Pick out the lines in the listing below that contain the word "agent" and copy them.

:: Listed entries ::

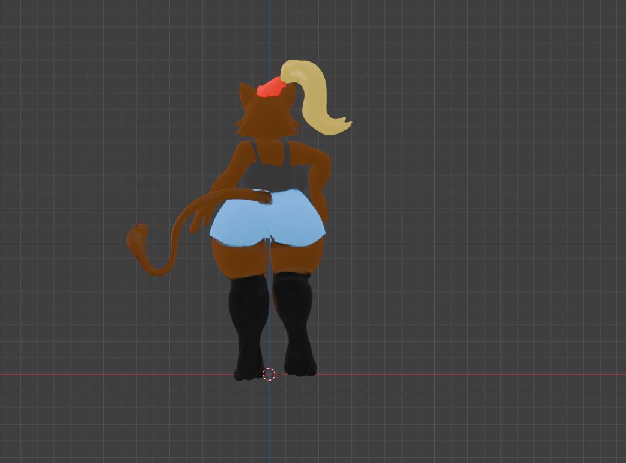Click the left strap of the tank top
The image size is (626, 463).
pyautogui.click(x=254, y=153)
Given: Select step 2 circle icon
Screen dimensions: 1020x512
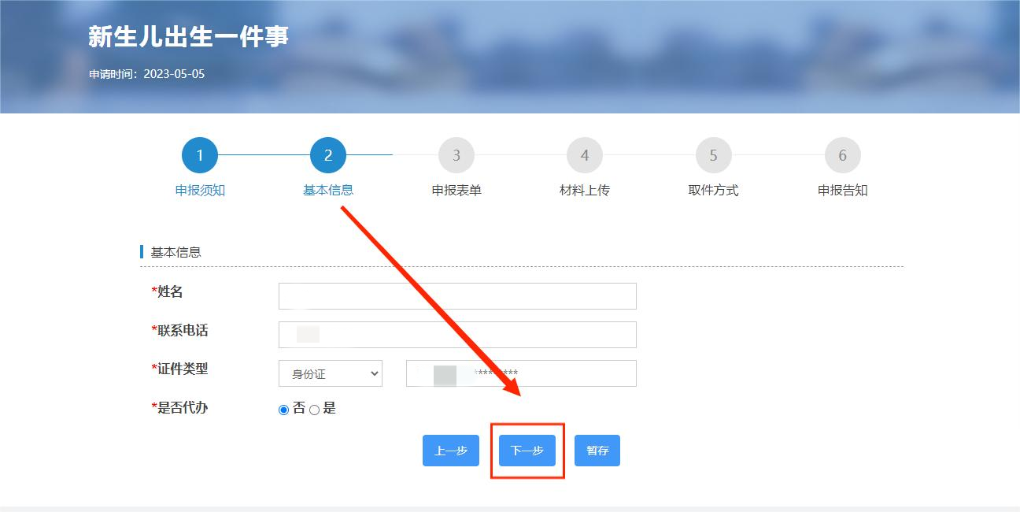Looking at the screenshot, I should click(x=328, y=155).

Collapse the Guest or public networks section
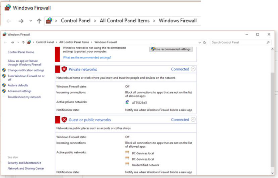(193, 119)
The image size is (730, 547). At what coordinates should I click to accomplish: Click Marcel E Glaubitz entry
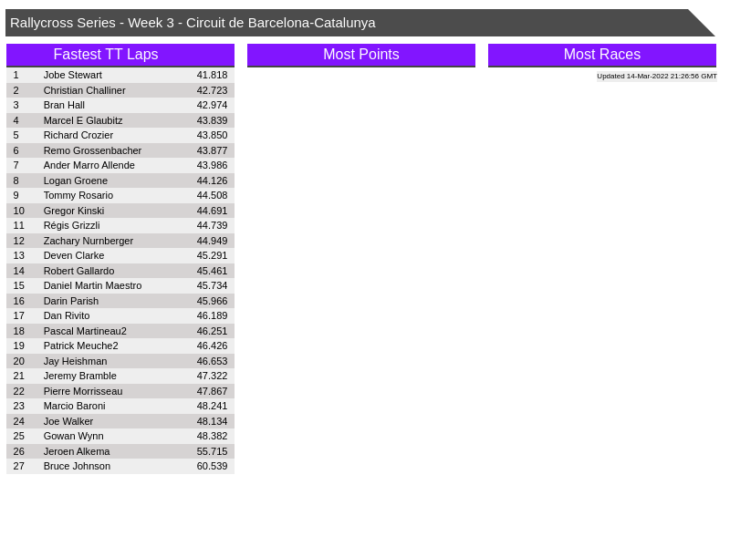[x=83, y=120]
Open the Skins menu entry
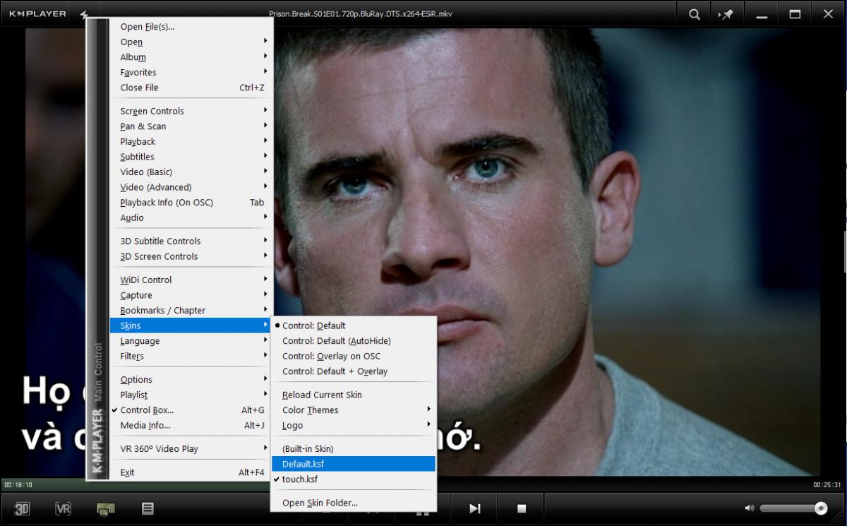Image resolution: width=847 pixels, height=526 pixels. (131, 325)
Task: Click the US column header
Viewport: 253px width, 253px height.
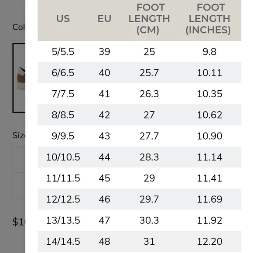Action: tap(63, 19)
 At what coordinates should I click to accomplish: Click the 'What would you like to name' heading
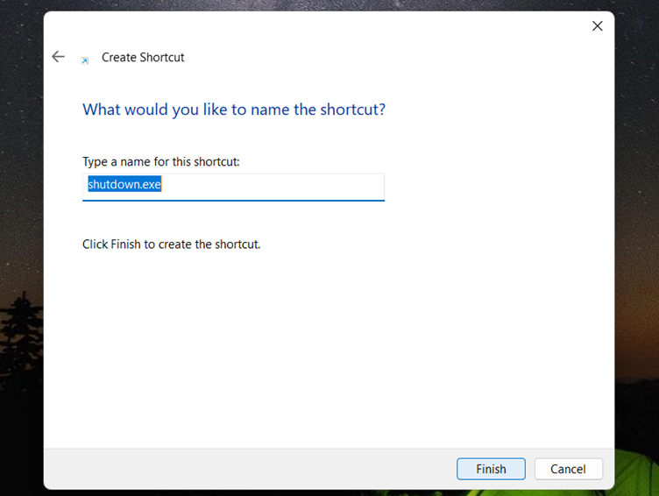[x=234, y=110]
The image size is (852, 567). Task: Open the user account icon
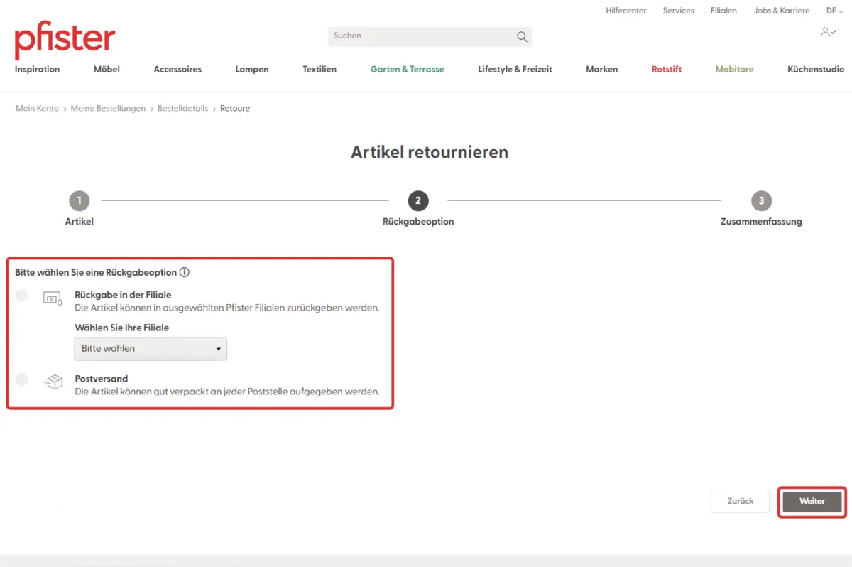pyautogui.click(x=827, y=32)
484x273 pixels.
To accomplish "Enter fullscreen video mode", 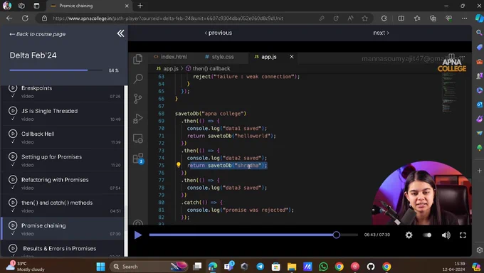I will click(x=463, y=235).
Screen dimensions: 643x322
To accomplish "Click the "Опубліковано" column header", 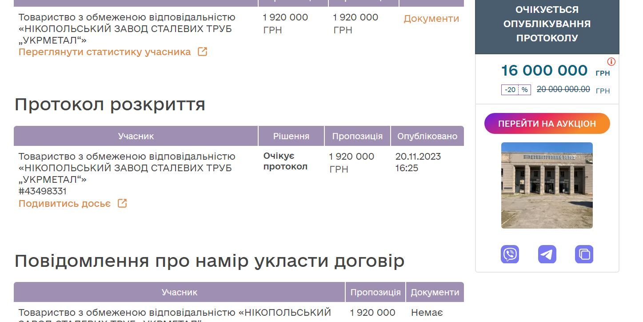I will (427, 136).

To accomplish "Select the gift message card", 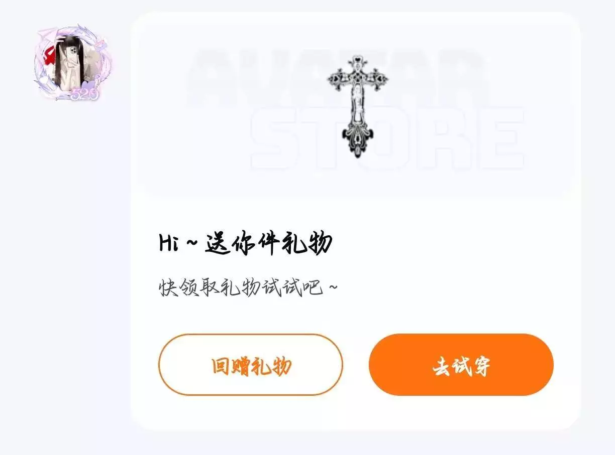I will point(356,221).
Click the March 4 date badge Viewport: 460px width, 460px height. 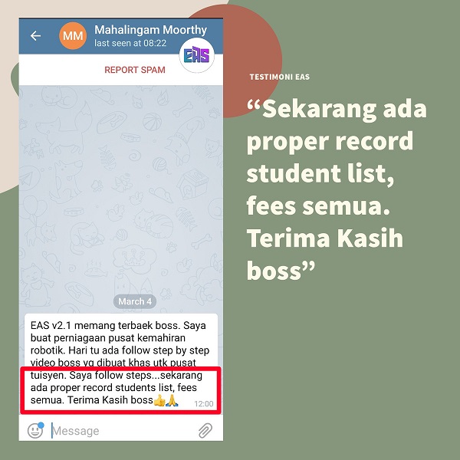[135, 301]
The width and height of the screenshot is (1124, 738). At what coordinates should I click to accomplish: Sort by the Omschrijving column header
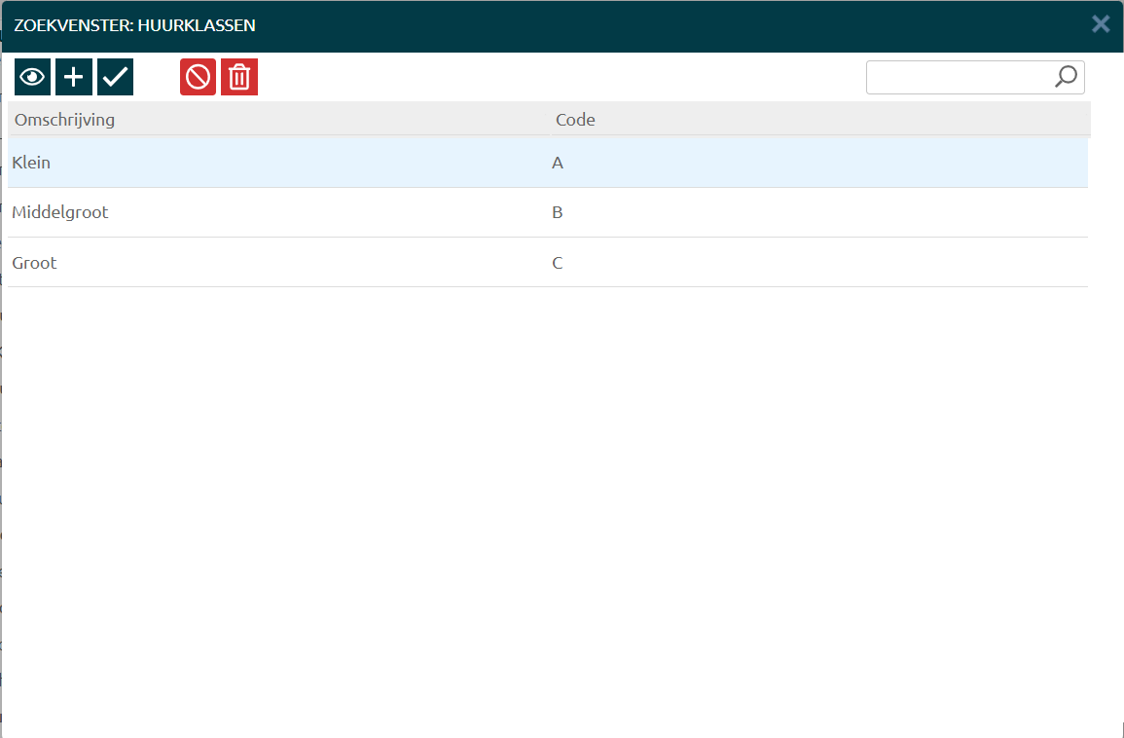[x=65, y=120]
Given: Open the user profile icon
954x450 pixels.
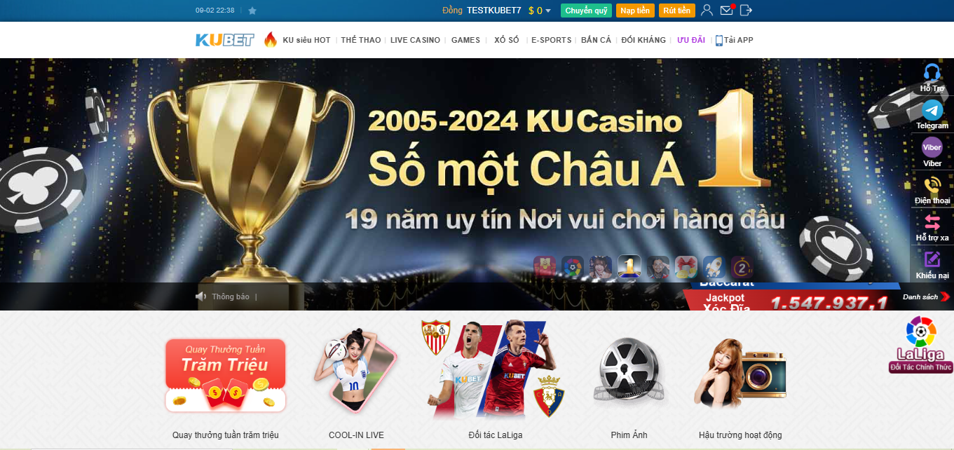Looking at the screenshot, I should coord(707,10).
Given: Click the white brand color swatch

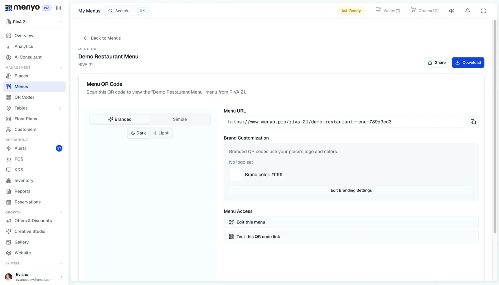Looking at the screenshot, I should tap(235, 175).
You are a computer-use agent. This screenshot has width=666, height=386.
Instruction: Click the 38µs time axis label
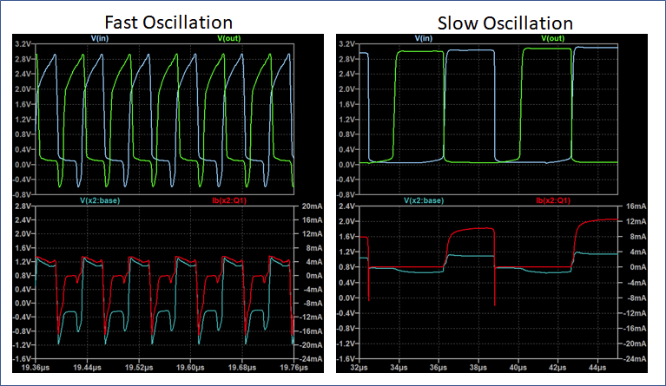pyautogui.click(x=478, y=367)
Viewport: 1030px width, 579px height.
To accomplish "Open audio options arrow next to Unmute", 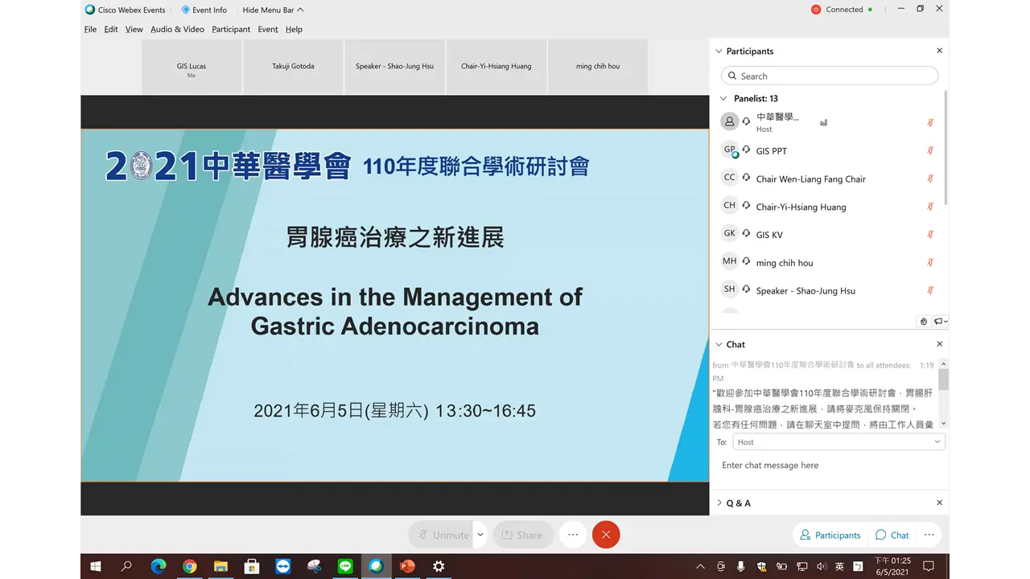I will (x=480, y=535).

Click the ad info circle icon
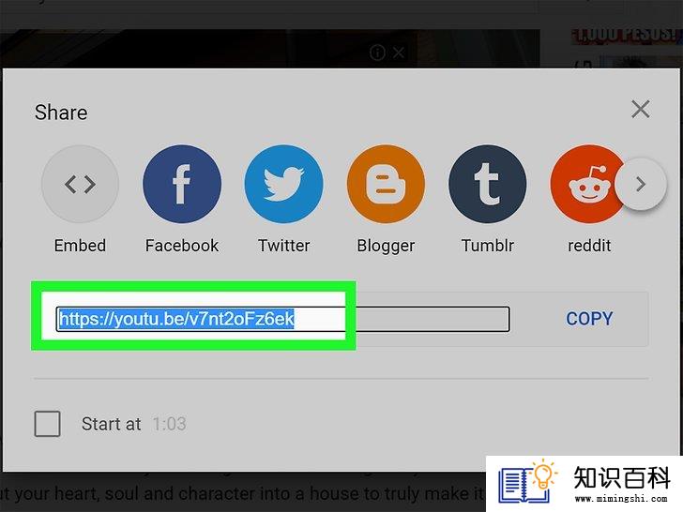point(377,53)
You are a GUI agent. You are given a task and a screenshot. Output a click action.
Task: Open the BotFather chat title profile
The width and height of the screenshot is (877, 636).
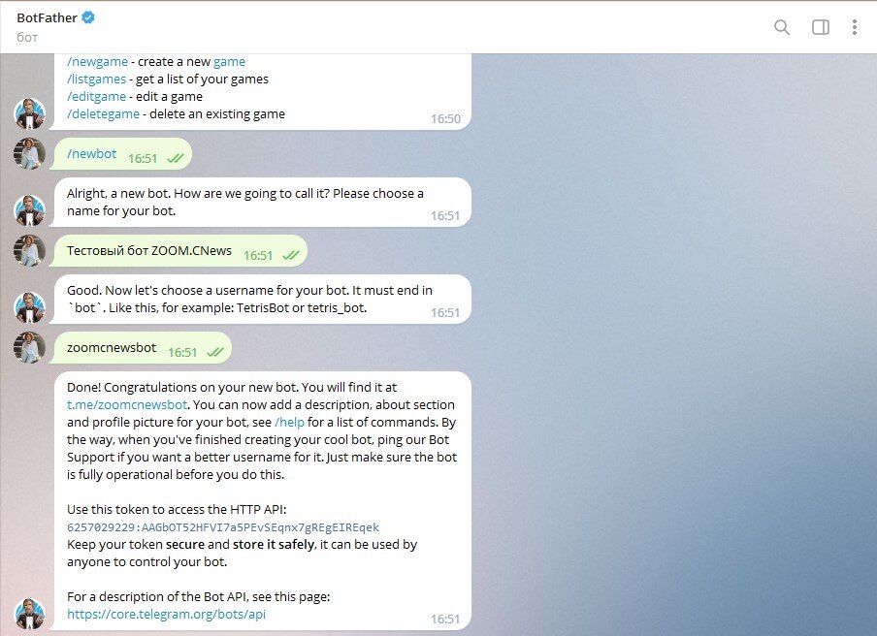(x=47, y=17)
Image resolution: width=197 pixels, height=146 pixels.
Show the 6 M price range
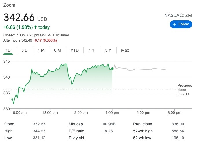pos(57,50)
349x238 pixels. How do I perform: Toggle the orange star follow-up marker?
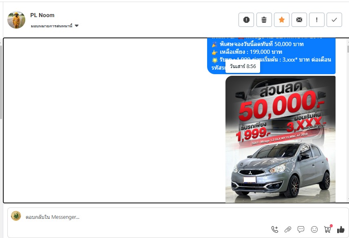[x=281, y=20]
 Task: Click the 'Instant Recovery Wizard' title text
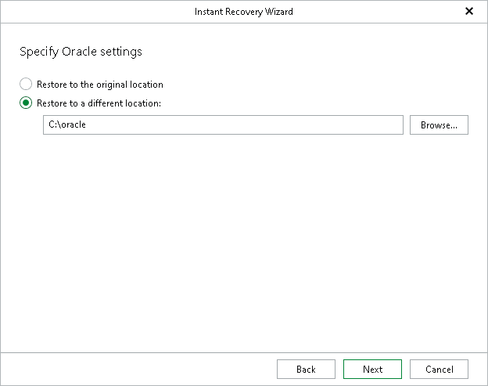pos(244,12)
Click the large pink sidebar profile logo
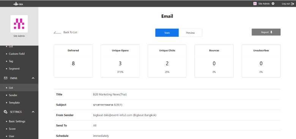Viewport: 296px width, 139px height. click(x=19, y=24)
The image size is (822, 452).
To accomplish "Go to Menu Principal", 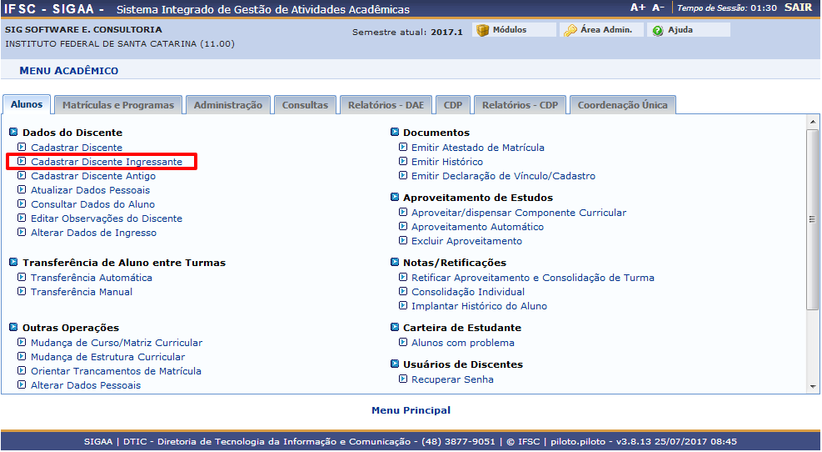I will pos(411,410).
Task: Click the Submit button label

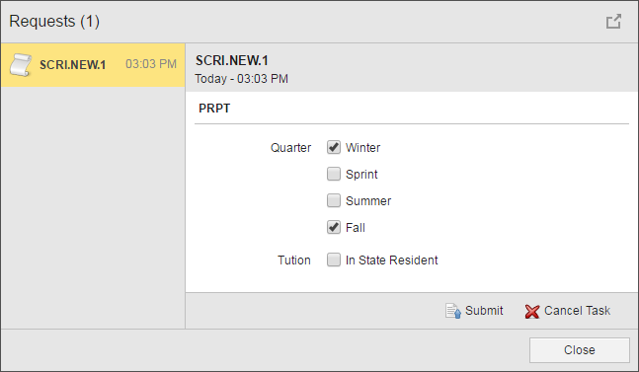Action: [484, 311]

:::

● **Completed exercise**
You are a computer-use agent. This screenshot has width=666, height=386.
You are a GUI agent. You are given a task and a screenshot. Output a click action.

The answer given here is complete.